Дети, впрочем, скоро успокоились, но вот Тереза, и без того немногословная, теперь и вовсе замкнулась в молчании, а когда бабушка заходила к ней в комнату, то непременно заставала дочь в слезах. Старушка советовала ей почаще навещать кого-нибудь из соседей и очень радовалась, когда Терезка соглашалась на это: бабушка понимала, что хозяйке дома лучше почаще бывать на людях, ведь она, привыкшая к жизни в шумном городе, страшно скучала в уютной, но уединенной Старой Белильне. Да, брак ее был счастливым, но то, что Ян большую часть года проводил в Вене, пока она тосковала без него в деревне, не шло женщине на пользу. И она сама, и дети не видели отца семейства уже много месяцев. «Он живет ради них», – вздыхала бабушка.
Вместе с Яном собиралась приехать и Иоганка, вторая бабушкина дочь, которой хотелось повидать матушку, обняться с ней и обсудить кое-что очень важное, а именно – свое будущее замужество. Бабушка ждала Иоганку с нетерпением, но надеждам ее, к сожалению, не суждено было сбыться. Вдобавок ее очень тревожила судьба Якуба Милы.
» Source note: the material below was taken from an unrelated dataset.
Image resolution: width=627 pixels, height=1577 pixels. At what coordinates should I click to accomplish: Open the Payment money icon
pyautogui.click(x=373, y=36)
Мила был славный, надежный парень, Кристла – хорошая и добрая девушка, и бабушке, очень любившей обоих, хотелось, чтобы они поженились.
– Когда ровня с ровней встречается, Господь Бог такой свадьбе радуется, – говаривала старушка.
Но какая уж там радость! Счастью молодых грозила беда: нынче утром Мила отправился с другими парнями в город, где должно было решиться, станет ли он рекрутом. Вот о чем размышляла бабушка, и вот почему она грустила.
– Бабушка, глядите-ка, Чернушка грядку портит. Ну погоди у меня, негодница! Кыш-кыш! – раздался голос Барунки, и бабушка, подняв голову, увидела улепетывающую из палисадника курицу и глубокую ямку на грядке.
– Как же ты вовремя пришла, умница моя! Возьми-ка грабли, Барунка, и поправь грядку. Надо же, и гуси тут как тут. Это они меня зовут, им на насест пора, а я задумалась и их не накормила.
Бабушка отложила веретено и пошла насыпать зерна птицам. Барунка осталась в садике, чтобы поправить грядку.
Скоро пришла Кристла.
– Вы одна? – спросила она, перегнувшись через плетень.
– Заходи, бабушка вот-вот вернется, она птицу кормит, – пригласила девушку Барунка.
– А мать ваша где?
– Пошла в город куму навестить; матушка все время плачет, потому что батюшка даже летом к нам приехать не сможет, вот бабушка ее и посылает почаще в город, чтобы она от своих дум отвлеклась. Мы все так батюшку ждали, так ждали, и графиню тоже… а оно вон как обернулось. Бедняжка Гортензия!
Сказав это, Барунка, стоявшая на одной коленке на дорожке, оперлась локтем о второе колено и, опустив голову, крепко задумалась. Кристла же села под сиреневый куст и понурилась. Она была сама на себя не похожа, а глаза у нее покраснели и опухли от слез.